| PROBLEM DESCRIPTION |
Report back each line of the data that contains the word "FRENCH".

(Stored entries)
----

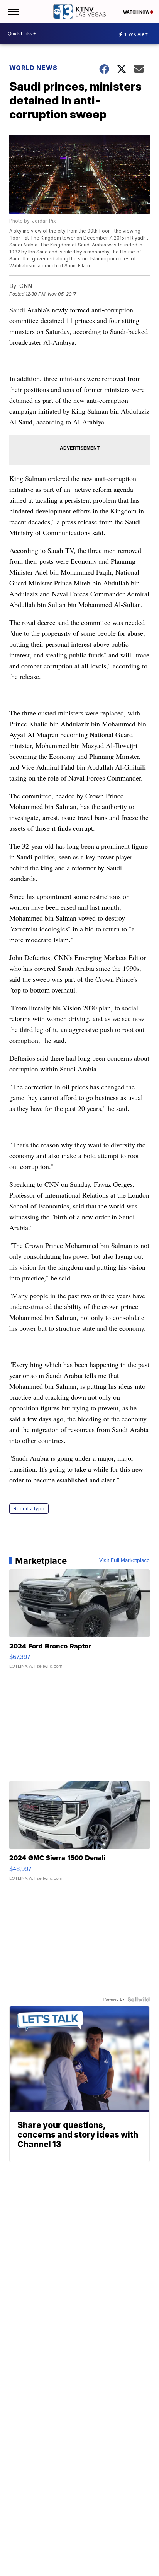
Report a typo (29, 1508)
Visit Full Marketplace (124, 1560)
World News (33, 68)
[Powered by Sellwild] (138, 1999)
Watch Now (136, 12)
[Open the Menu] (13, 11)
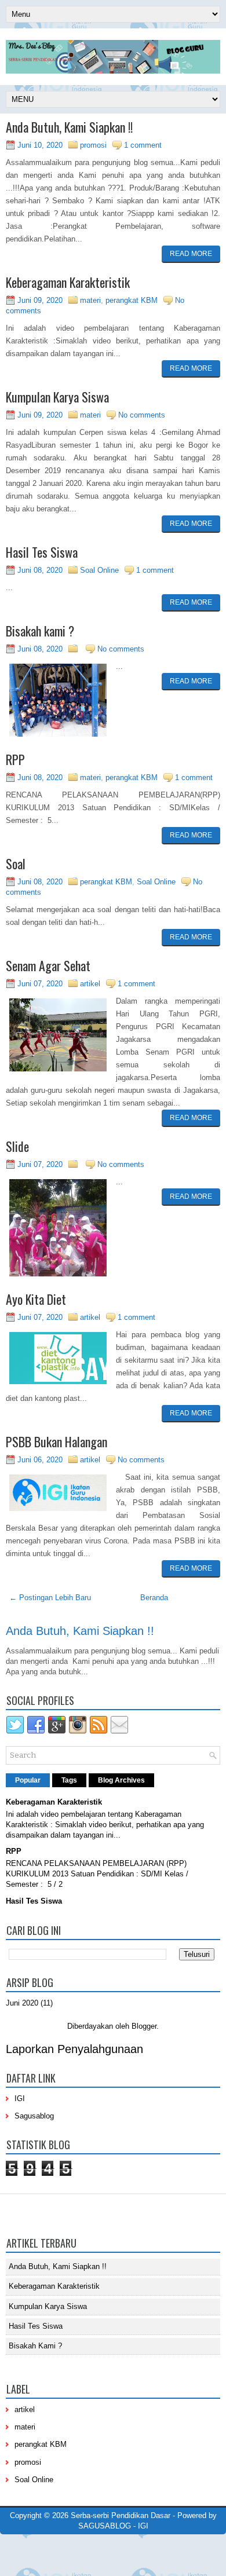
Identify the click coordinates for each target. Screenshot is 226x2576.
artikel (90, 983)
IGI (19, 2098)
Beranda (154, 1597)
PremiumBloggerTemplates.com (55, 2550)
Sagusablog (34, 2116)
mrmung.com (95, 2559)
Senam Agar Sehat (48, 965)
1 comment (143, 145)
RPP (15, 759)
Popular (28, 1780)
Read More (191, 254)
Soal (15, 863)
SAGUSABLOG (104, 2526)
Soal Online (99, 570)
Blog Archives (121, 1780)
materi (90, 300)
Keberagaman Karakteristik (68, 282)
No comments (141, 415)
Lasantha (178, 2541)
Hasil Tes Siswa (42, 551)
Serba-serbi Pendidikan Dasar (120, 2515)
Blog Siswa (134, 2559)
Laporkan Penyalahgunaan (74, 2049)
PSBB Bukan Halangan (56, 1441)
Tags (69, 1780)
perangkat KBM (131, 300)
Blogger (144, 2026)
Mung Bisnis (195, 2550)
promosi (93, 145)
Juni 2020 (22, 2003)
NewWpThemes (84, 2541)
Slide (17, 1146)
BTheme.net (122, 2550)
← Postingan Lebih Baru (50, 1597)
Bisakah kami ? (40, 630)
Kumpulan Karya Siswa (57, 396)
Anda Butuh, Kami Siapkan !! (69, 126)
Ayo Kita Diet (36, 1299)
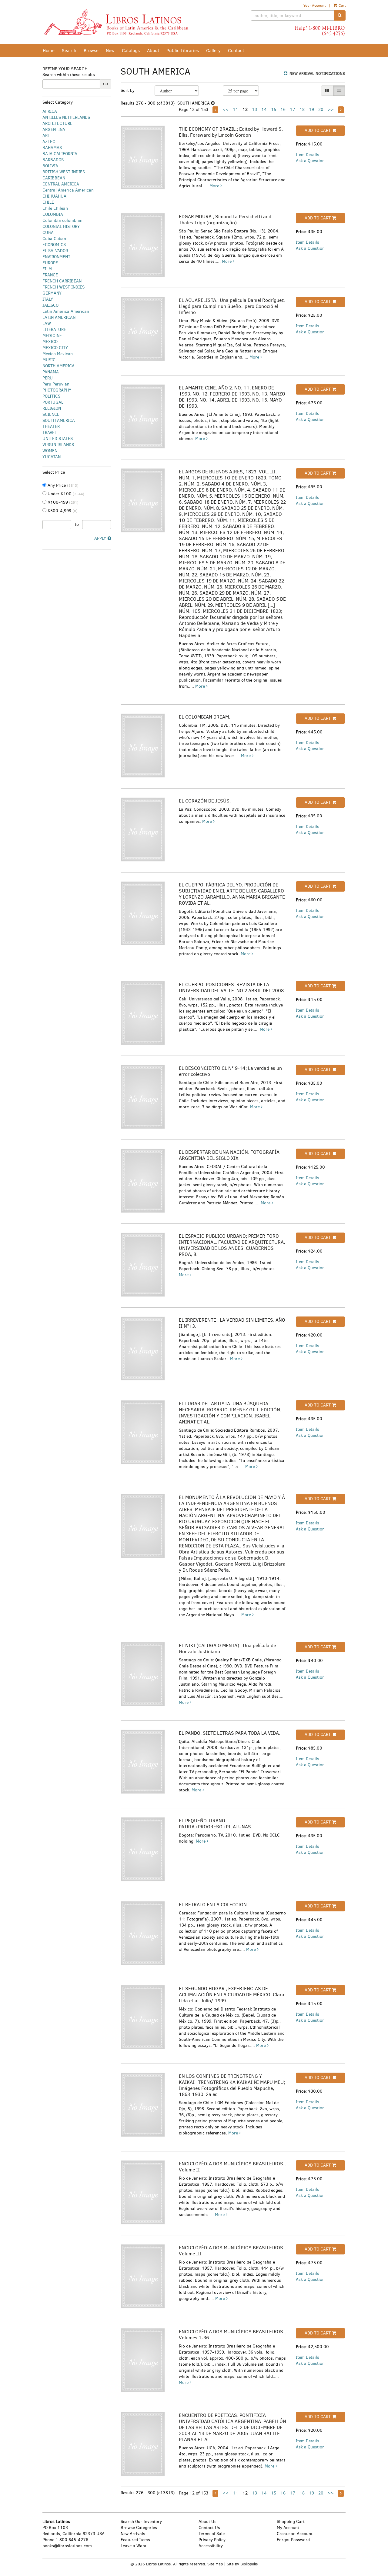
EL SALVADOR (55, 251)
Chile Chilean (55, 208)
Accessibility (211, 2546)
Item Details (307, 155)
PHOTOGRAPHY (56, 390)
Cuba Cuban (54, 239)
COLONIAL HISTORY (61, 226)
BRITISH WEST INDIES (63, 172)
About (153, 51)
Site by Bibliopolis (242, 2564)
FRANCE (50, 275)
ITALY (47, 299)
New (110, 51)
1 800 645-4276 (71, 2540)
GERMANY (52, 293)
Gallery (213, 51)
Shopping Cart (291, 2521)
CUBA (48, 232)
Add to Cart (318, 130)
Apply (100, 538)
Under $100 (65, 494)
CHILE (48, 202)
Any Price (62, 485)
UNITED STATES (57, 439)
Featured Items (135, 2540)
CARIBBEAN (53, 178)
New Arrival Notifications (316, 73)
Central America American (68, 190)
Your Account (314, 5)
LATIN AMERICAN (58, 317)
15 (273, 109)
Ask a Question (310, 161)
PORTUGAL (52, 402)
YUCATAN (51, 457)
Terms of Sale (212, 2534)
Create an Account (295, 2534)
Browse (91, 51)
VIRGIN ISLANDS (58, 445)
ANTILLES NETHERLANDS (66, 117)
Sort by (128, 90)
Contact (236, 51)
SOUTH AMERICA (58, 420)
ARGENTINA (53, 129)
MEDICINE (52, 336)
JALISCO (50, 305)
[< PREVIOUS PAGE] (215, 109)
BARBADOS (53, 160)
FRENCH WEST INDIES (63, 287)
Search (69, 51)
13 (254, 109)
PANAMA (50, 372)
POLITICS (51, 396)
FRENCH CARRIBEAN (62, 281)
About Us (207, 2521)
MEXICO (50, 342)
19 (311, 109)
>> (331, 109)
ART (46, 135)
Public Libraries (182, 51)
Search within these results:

----

| TASK SOLUTION |
FRENCH WEST INDIES (63, 287)
FRENCH CARRIBEAN (62, 281)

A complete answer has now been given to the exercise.